El Mundial de Fútbol Qatar 2022 está a una semana de llegar a su fin y las cábalas, tanto las viejas como las que se fueron construyendo en el último mes, están en su momento de demostrar que sí funcionan.
Es que la superficialidad que parece unir a unos y separar a otros, podría volverse universal cuando hablamos de las selecciones de fútbol mundial, sobre todo si sos de Argentina y uno de tus sueños es que la famosa “Scaloneta” pueda hacerle “upa” a la copa.
Las cábalas son utilizadas por creyentes pero también por científicos que se dedican a comprobar que la vida es una consecuencia de pruebas y no existe la buena o mala suerte si no está comprobada de manera empírica.

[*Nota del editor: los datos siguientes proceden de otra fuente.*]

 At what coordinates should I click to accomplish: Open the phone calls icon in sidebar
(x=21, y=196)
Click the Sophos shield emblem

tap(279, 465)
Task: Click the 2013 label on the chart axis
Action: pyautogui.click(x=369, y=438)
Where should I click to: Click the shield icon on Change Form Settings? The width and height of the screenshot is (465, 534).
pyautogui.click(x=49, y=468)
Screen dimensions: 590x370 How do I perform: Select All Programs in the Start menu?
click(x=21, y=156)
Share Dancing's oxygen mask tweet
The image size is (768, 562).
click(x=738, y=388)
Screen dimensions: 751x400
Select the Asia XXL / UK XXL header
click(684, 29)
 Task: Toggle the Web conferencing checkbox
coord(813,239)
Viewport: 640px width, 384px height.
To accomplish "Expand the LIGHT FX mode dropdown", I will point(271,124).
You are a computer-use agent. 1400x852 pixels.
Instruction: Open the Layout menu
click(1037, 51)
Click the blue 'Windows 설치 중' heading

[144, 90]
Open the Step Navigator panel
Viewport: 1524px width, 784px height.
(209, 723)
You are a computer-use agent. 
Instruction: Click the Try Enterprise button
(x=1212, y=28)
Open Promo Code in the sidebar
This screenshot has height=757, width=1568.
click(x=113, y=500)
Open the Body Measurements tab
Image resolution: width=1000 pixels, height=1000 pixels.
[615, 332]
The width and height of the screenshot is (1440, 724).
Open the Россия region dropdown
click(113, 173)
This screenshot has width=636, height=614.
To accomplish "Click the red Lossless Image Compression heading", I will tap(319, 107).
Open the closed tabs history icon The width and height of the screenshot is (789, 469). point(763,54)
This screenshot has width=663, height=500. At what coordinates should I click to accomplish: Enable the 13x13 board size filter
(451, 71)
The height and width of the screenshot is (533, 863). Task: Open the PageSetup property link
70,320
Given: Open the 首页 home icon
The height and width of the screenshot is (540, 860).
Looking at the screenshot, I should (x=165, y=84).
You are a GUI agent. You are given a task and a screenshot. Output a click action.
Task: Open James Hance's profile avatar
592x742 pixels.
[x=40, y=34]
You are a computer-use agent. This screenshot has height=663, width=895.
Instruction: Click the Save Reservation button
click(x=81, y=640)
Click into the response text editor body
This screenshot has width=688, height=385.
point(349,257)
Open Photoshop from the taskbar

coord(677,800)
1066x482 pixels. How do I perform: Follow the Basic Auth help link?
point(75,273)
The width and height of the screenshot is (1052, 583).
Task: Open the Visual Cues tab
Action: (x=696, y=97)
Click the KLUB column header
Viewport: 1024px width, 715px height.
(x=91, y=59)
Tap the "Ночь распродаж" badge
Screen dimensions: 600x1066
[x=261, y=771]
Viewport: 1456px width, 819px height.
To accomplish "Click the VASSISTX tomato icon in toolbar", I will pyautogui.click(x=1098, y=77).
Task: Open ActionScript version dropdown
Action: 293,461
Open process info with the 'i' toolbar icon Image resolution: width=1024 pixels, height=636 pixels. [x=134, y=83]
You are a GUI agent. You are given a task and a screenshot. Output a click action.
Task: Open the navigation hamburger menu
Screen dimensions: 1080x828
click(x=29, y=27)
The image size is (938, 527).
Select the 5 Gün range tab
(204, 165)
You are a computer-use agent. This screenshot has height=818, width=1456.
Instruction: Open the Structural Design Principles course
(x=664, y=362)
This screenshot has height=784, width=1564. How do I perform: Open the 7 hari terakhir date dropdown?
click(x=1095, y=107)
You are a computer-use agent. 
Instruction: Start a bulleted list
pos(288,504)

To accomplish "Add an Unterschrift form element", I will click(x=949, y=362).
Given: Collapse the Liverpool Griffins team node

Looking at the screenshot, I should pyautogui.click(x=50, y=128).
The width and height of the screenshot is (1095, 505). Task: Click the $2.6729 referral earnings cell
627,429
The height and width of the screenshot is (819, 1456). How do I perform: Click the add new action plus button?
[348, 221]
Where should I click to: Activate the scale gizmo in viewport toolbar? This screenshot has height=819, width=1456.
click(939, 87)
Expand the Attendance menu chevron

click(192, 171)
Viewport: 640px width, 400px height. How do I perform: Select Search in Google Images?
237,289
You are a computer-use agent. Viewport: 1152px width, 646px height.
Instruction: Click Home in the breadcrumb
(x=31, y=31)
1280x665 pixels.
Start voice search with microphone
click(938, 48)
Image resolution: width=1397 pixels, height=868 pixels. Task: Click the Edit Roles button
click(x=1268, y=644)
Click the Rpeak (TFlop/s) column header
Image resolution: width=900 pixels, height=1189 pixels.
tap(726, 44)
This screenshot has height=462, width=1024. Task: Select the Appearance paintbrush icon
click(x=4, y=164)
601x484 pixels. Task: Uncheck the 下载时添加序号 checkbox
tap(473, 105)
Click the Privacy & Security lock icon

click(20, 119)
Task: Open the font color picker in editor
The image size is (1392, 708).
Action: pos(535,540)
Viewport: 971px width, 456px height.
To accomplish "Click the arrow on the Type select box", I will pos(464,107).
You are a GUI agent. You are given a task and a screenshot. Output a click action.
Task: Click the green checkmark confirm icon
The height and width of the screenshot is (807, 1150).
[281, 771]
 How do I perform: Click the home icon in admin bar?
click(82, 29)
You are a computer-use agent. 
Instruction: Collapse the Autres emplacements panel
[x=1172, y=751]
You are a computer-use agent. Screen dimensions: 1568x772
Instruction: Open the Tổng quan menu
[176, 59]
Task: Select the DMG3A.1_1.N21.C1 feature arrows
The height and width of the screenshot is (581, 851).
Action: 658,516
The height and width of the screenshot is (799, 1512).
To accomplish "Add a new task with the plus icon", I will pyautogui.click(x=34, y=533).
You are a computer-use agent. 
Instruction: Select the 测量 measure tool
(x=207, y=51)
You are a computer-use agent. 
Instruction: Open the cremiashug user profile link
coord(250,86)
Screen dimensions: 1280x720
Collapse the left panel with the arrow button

Por este motivo, un sociólogo que reside en España se encargó de explicar los motivos de este debate.
Pablo Alabarces, escritor, sociólogo y licenciado en Letras por la Universidad de Buenos Aires que se ocupó durante 30 años de estudiar el significado cultural, social, económico y político del fútbol, expresó su punto de vista profesional y personal sobre esta creencia que hoy, mueve a gran parte de Argentina.
El científico está seguro de su afirmación: “Estaba en Salamanca, España. Tenía que dar una clase y fui a un bar a ver el primer tiempo. Argentina iba ganando 1 a 0 cuando tuve que cortar para dar la clase. Los 15 minutos siguientes los vi en una notebook y Arabia hizo los dos goles. Evidentemente la culpa fue mía".
Frente a la rivalidad que existe entre la creencia y lo experimental, Alabarces alegó que seguir un método científico no le impide ser más o menos cabulero, ni qué factores tener en cuenta a la hora de sentarse a ver un partido o quièn verlo.
La cábala pertenece al pensamiento supersticioso, que es tan antiguo como la humanidad. Tiene menos envergadura pero la misma racionalidad irracional de una creencia religiosa.
Por otro lado, en la disputa, un biólogo Sebastián Preliasco, alegó: “El problema no es si el pensamiento cabulero es empírico o no, sino cómo entendemos las relaciones entre las cosas. En la ciencia en particular costó mucho sacar el Dios de adentro, pero a partir de observar las relaciones entre los objetos, los dioses pierden centralidad en la explicación del sentido de la vida. Aparece así el razonamiento deductivo".